People often greatly overestimate the ease and accessibility of rational decision making. Most choices – from where to eat for dinner to what to buy with disposable income, from who to vote for in presidential elections to what ideas to accept as good explanations for natural phenomena – are not based on a logical assessment of the available facts. On a proximate level, most people do not have enough information to reliably anchor a process of rational analysis. But more fundamentally, most people lack the combination of intellectual fortitude, integrity, and humility to admit that they are wrong, and – on a more rudimentary level – unsure. Uncertainty is the cornerstone of rational decision making. Those unwilling to shoulder the burden of perpetual doubt are forever hobbled in their ability to coolly and reasonably evaluate the relationships between claims and evidence.
Of course, even those willing to accept the reality of ubiquitous uncertainty are not immune from the pitfalls of emotional reasoning, limited information, and practical time constraints. Emotional preferences are a critical ingredient in any process of decision making. This fact is inescapable. What we “feel” about things often matters as much as what we “think” about them. It is also true that people rarely have access to a table set with all relevant information, nor is it reasonable to expect anyone to have the cognitive capacity to fully encompass it all even if they did. Viewed properly, perfectly rational analysis is a mirage – a fiction of Platonic form.

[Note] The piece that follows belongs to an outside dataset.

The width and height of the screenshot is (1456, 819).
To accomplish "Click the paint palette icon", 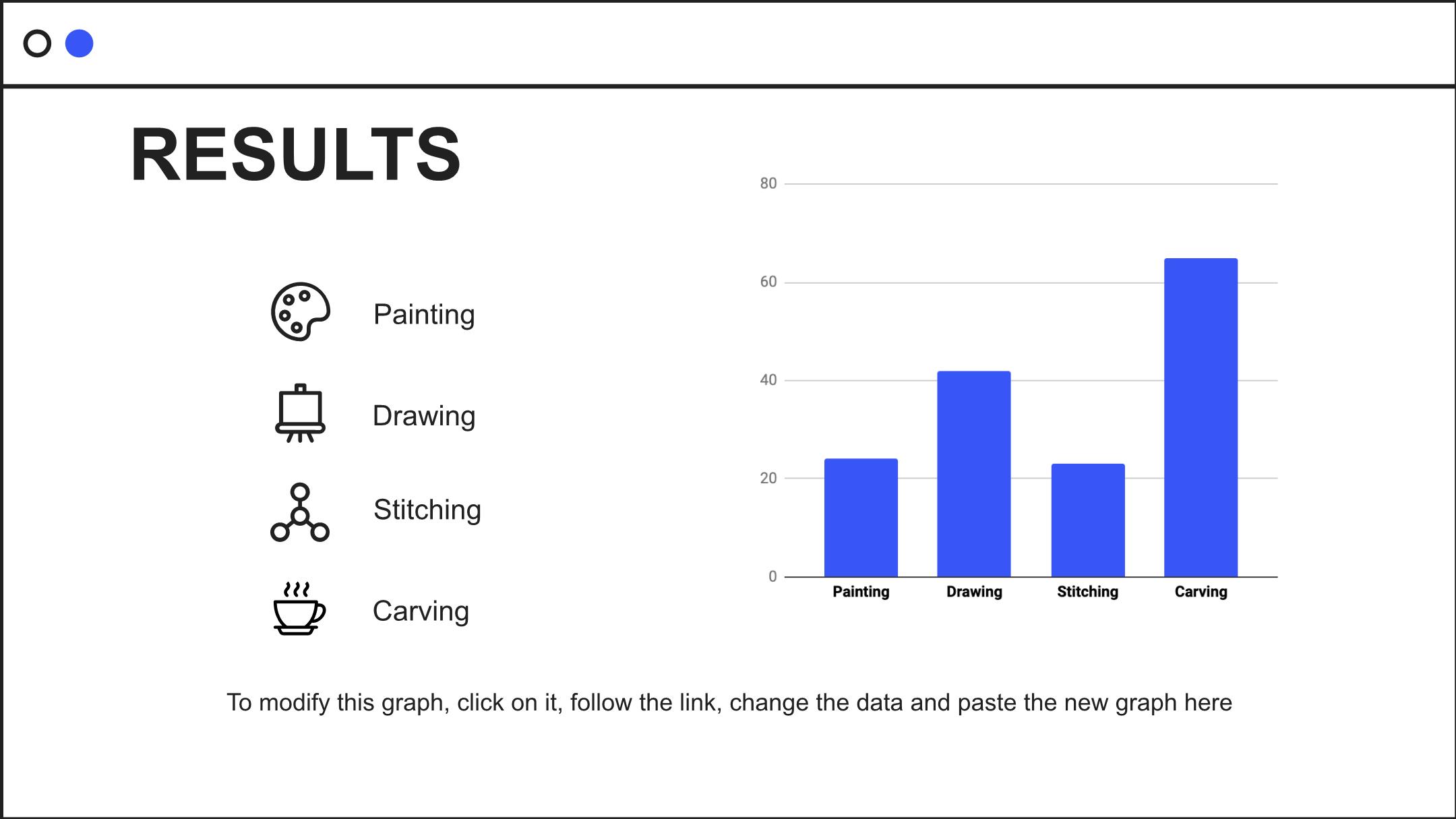I will (x=300, y=311).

Nevertheless, those willing to nurture a sense of doubt can, at the very least, aspire to rationality. For the doctrinaire and dogmatic, rationality is a hopeless dream. Those who claim to know, absent any and all provisionality, that a certain perspective is best – that their religion is true, that their favorite “-ism” (capitalism, socialism, feminism etc.) represents the best way to view and structure the world – are signally incapable of intelligently assessing whether or not their ideas are actually useful reflections of anything that exists in the world.
Which is not to say one can’t be more or less confident about this or that idea. One can – and must – deploy an unequal distribution of confidence regarding different claims about the nature of the world. But only – as Descartes argued centuries ago – if one is willing to start from a place where all claims have been reduced (at least in principle) to targets of open and honest inquiry. This much is obvious. The more important point relates to how one treats his or her beliefs going forward. No one should hold a view in such high regard, imbued with such a high level of confidence, that they are unwilling to drop it in the face of newer, more reliable information.
All of this begs an important question. Perhaps you’ve already guessed it: how realistic is it to expect people to behave this way, to display this kind of zen detachment toward cherished ideas? The answer, in most cases, is not very. Yet there is value in the striving. The very attempt to apply this kind of balanced skepticism and uncertainty elevates one’s ability to fruitfully evaluate information well above that of anyone mired in a false sense of certitude. The very essence of absolute certainty is irrevocable irrationality, rooted in crass braggadocio or grasping emotionalism. Uncertainty, on the other hand, is not only an expression of humility, it is an accurate reflection of the kinds of knowledge we can realistically hope to attain, giving us the best possible angle from which to test ideas against evidence.
Doubt is the quintessence of rationality.